When a teacher asked Gina Peddy how one might oppose the Holocaust, Peddy’s response was “Believe me. That’s come up.” Wow… REALLY?

There was a time when I considered becoming a school teacher. I went to a college that is very well known for producing outstanding teachers. Many of my friends are teachers. But honestly, after reading about some of the crazy stuff teachers have to deal with nowadays, I am kind of glad that notion went by the wayside. It seems like back in my day, parents trusted and respected teachers more than they do now. I have seen what goes in to making teachers, and what they have to do to be qualified to teach. They don’t get paid a lot in many places, even though their value is immeasurable and they are vital to human development.

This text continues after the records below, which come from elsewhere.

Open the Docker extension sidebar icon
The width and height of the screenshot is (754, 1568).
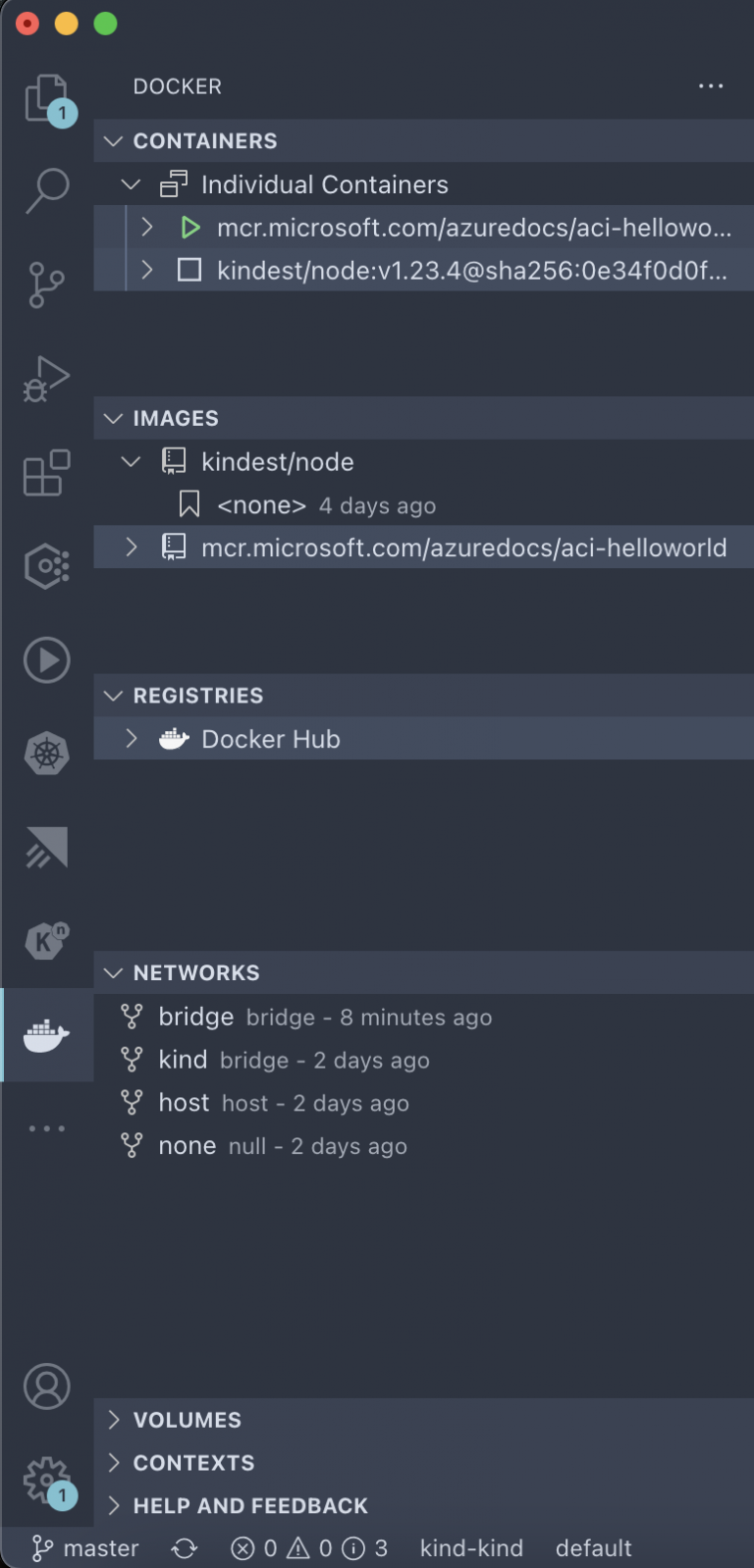click(x=46, y=1035)
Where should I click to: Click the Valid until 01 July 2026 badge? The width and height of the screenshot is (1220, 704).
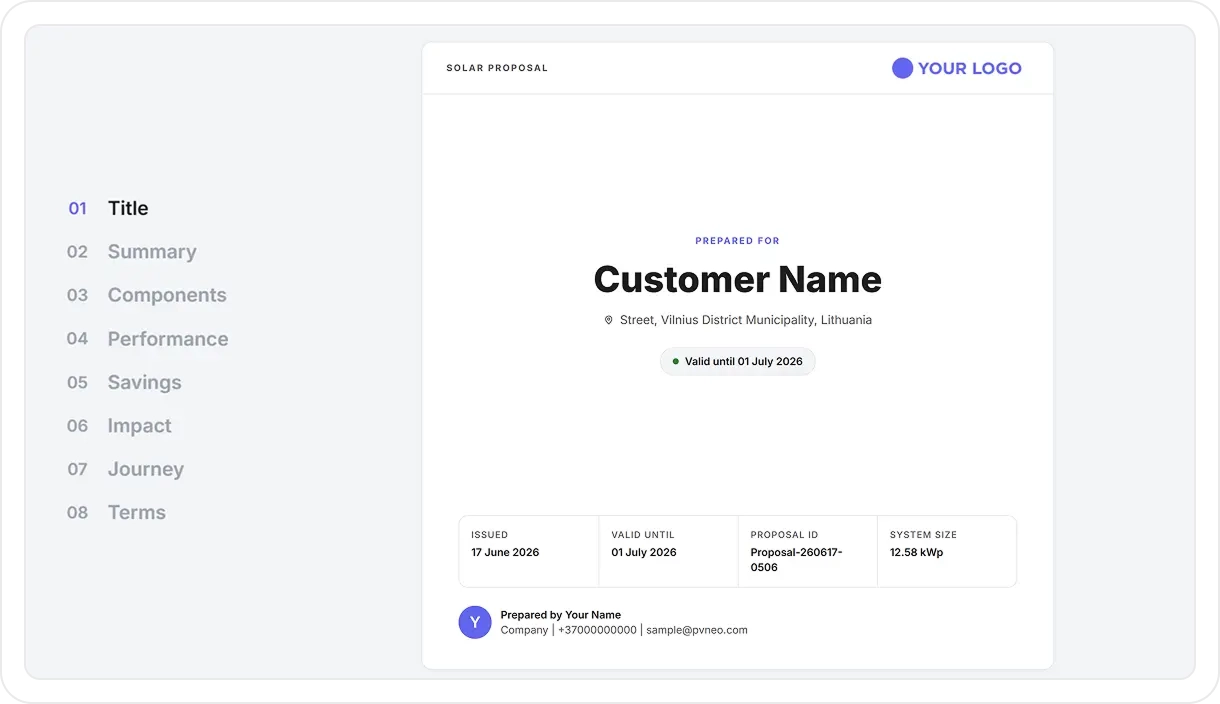pyautogui.click(x=738, y=361)
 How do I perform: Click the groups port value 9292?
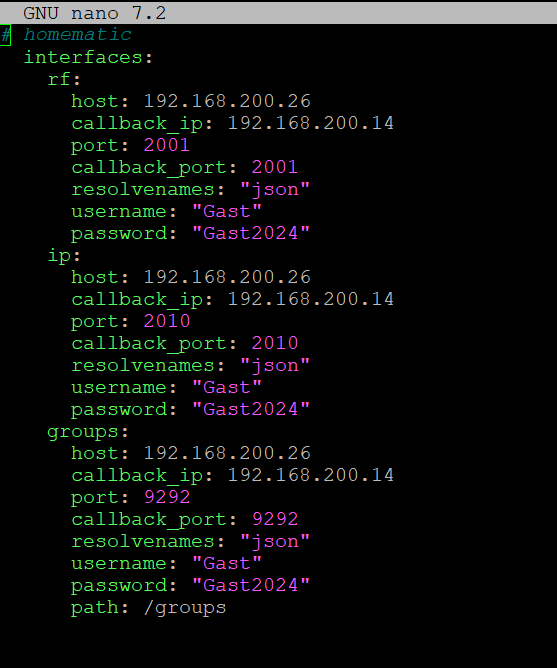[x=167, y=497]
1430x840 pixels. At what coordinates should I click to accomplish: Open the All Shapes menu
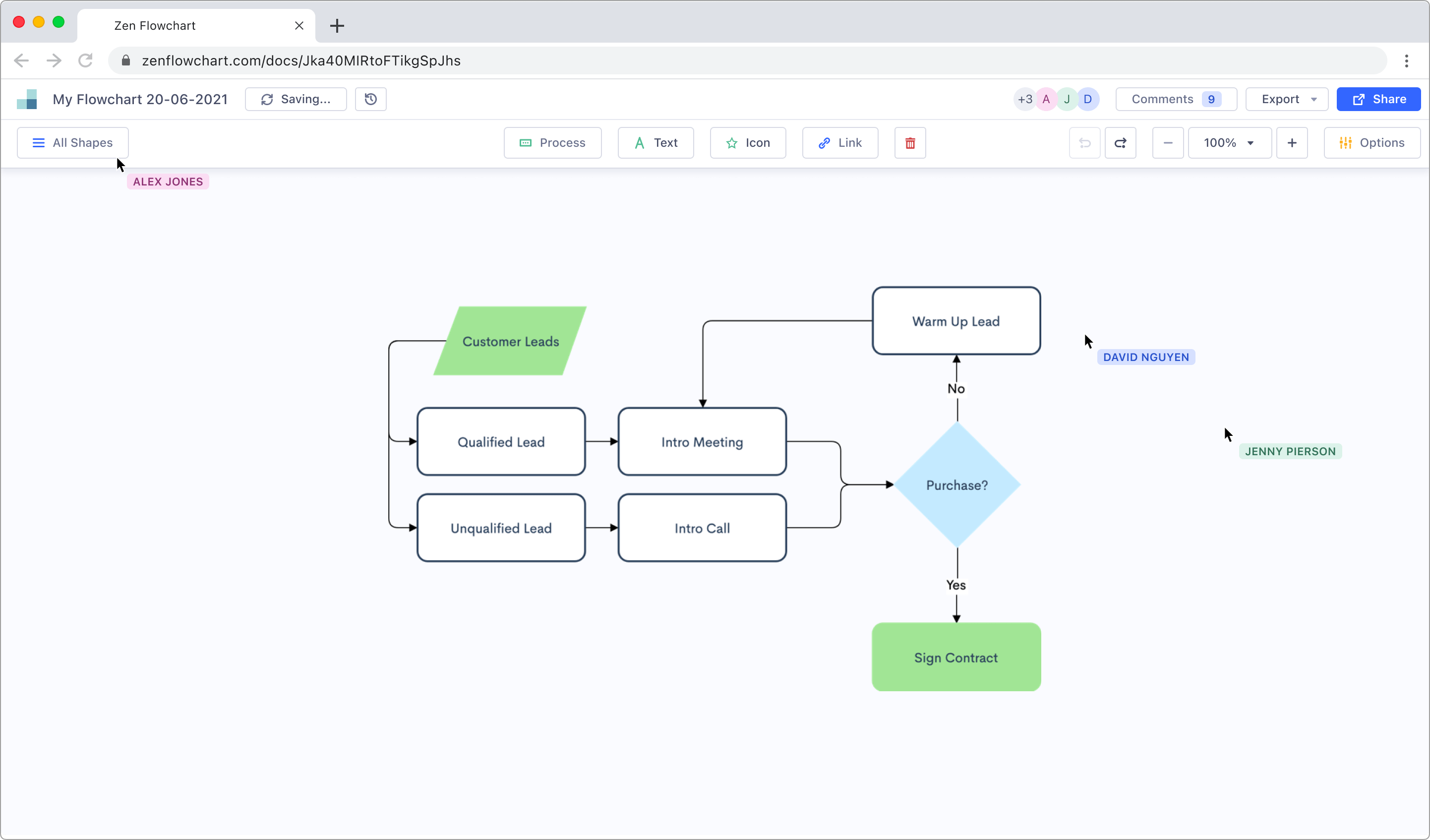(x=72, y=143)

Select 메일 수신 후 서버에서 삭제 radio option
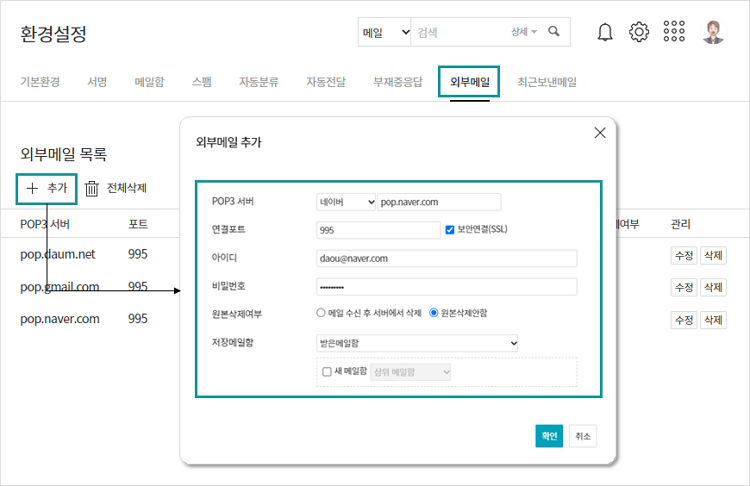[x=321, y=313]
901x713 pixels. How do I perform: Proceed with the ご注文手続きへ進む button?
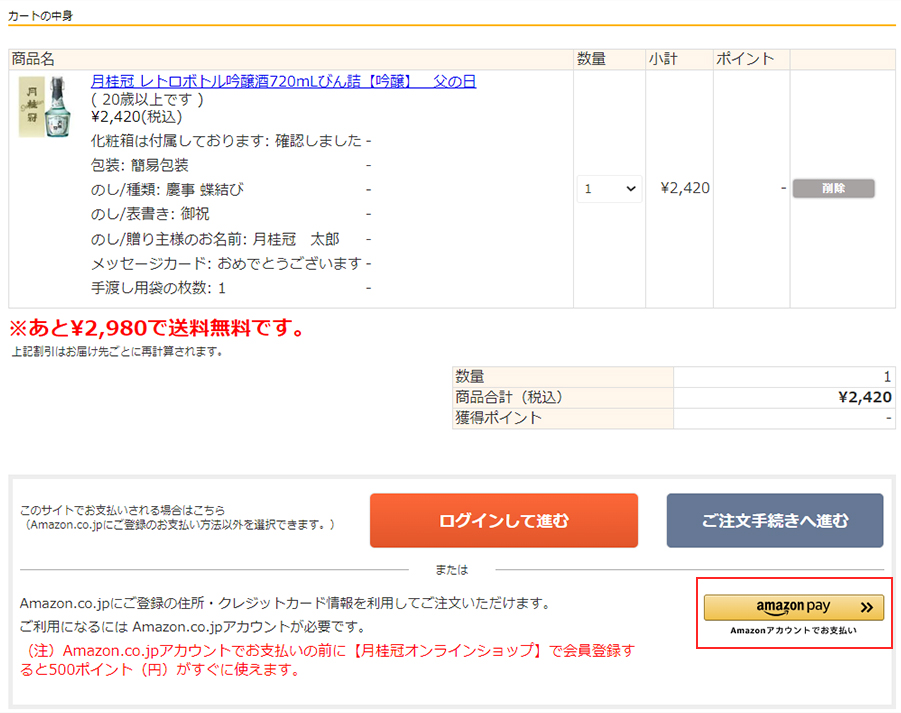[775, 520]
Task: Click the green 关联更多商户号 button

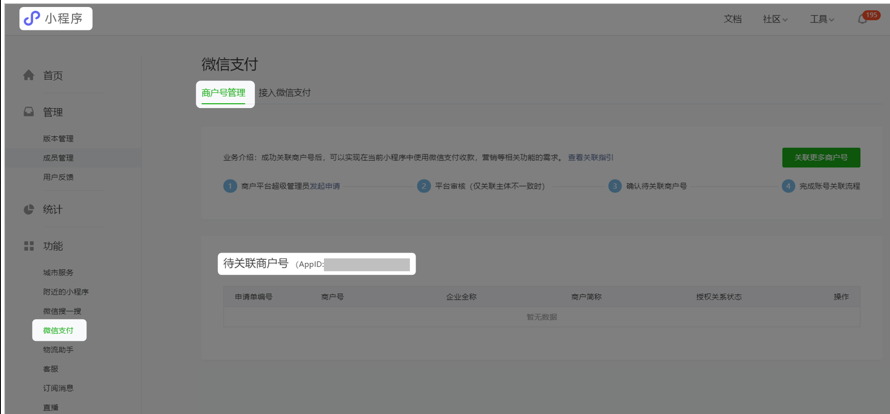Action: click(821, 158)
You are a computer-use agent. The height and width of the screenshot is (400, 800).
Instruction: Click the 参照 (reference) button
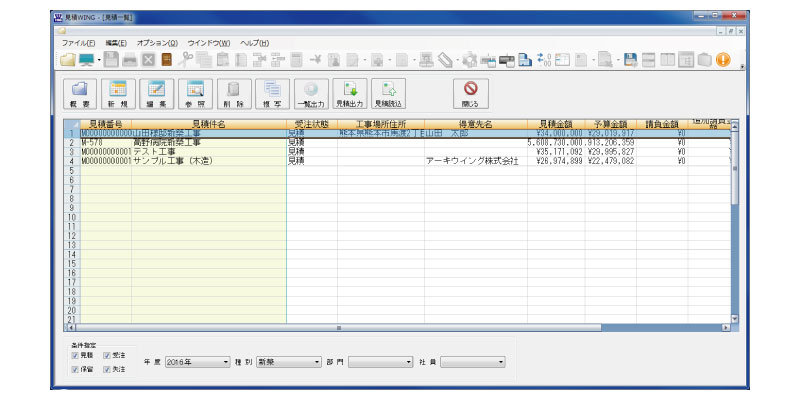tap(195, 93)
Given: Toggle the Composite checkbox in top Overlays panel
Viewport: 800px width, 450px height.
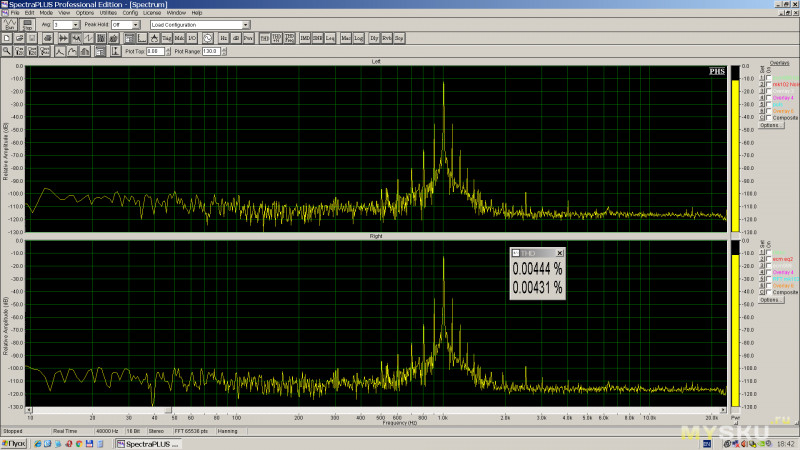Looking at the screenshot, I should tap(768, 117).
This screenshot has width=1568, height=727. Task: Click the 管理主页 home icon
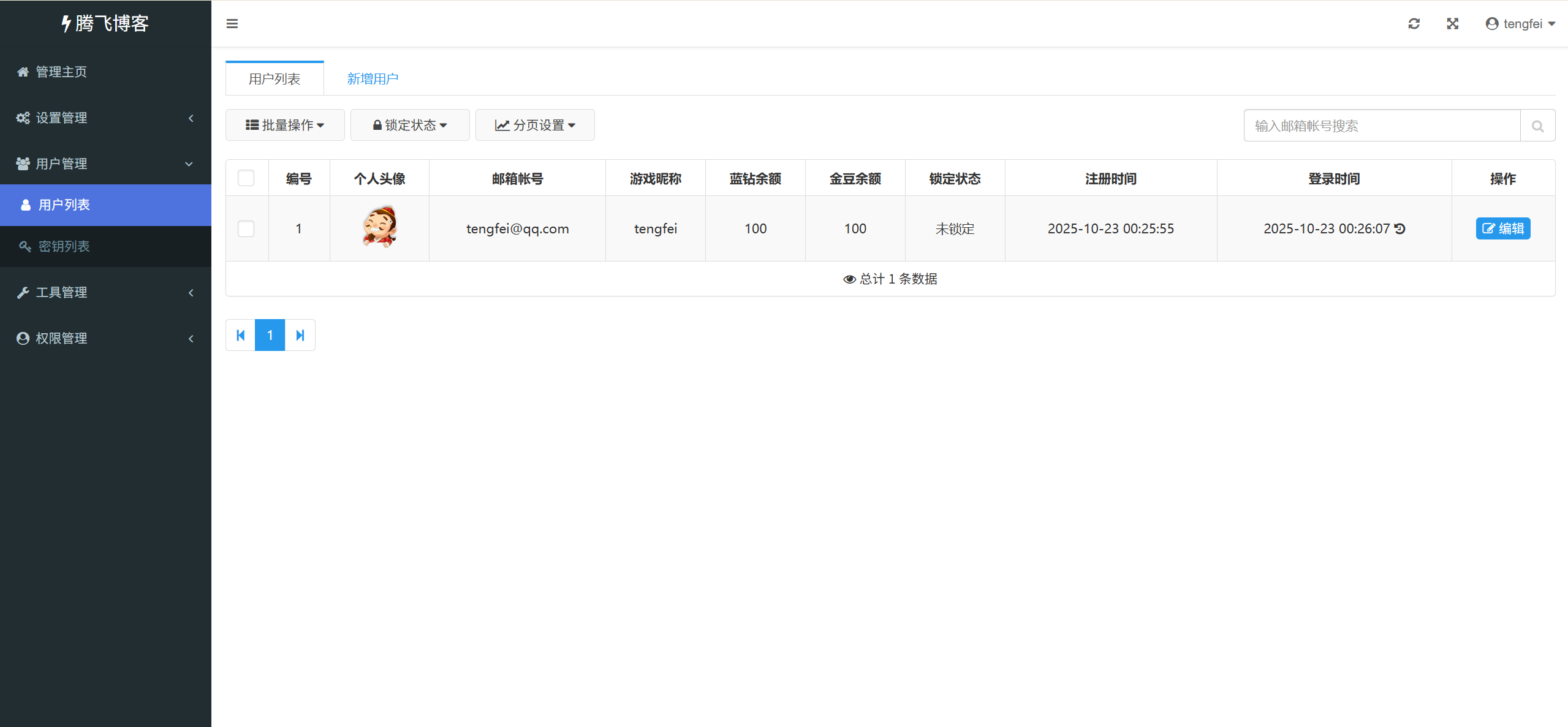click(23, 72)

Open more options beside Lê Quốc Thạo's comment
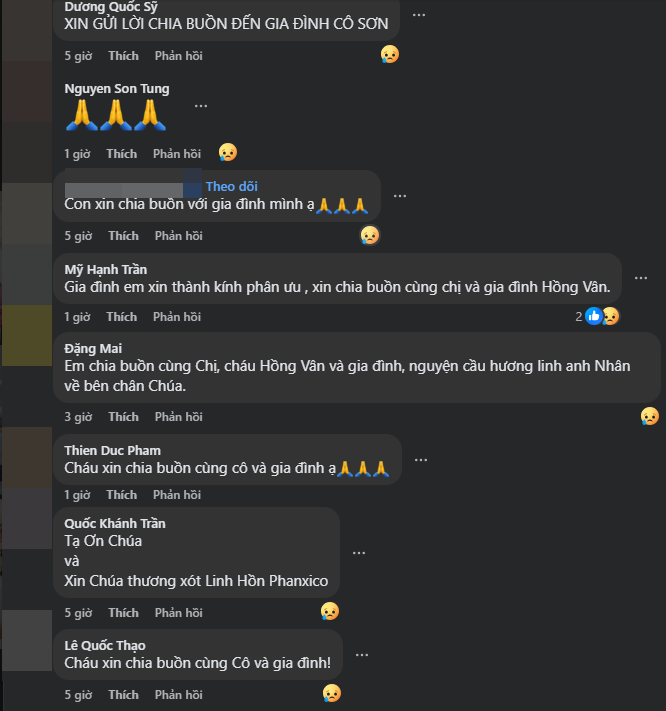tap(361, 655)
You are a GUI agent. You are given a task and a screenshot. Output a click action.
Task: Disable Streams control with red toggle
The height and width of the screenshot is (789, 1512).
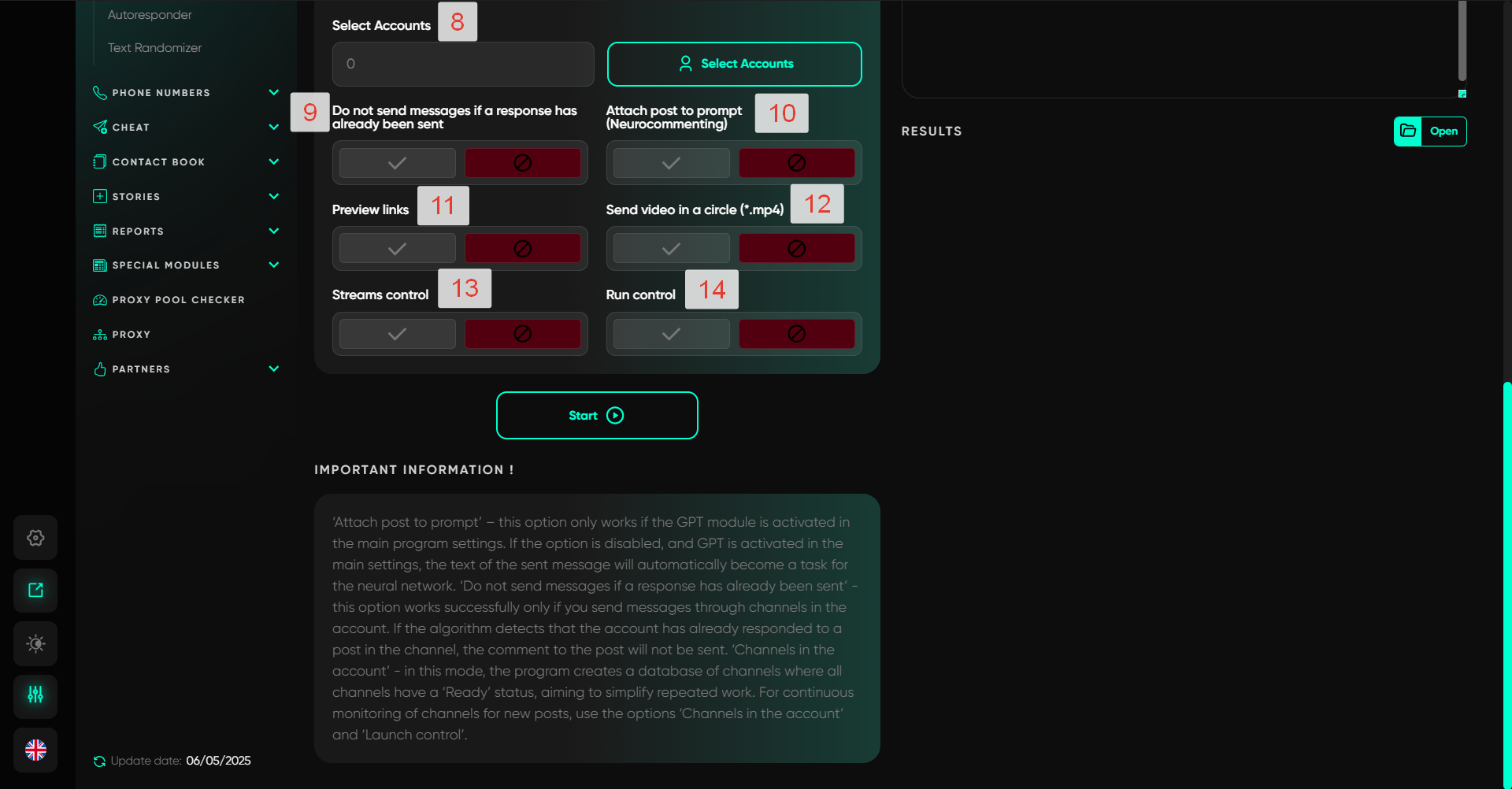pos(522,334)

I am pretty appalled that someone in the education system in Texas suggested that teachers should present opposing views to the Holocaust, even if that comment was made due to a massive brain fart. It really is embarrassing. And I can see why teachers are so concerned. One elementary school teacher said:

“Teachers are literally afraid that we’re going to be punished for having books in our classes. There are no children’s books that show the ‘opposing perspective’ of the Holocaust or the ‘opposing perspective’ of slavery. Are we supposed to get rid of all of the books on those subjects?”

Imagine having to grade masses of papers, answer dozens of irate emails and phone calls, AND be concerned that the books you’ve chosen for your classroom library might be deemed controversial, even when the validity of the subject matter is not in dispute. Teachers definitely have a tough job, and this kind of situation only makes it tougher…

And once again, it makes me glad I don’t have to deal with this problem myself. I think if I had children, I would want them to be free to read almost everything. I grew up with parents who mostly let me read what I wanted. All it did was open my mind and make me love reading. I really think this new law is misguided, even if it was well-intentioned. This situation ought to be fixed as soon as possible, before more excellent teachers decide to change careers.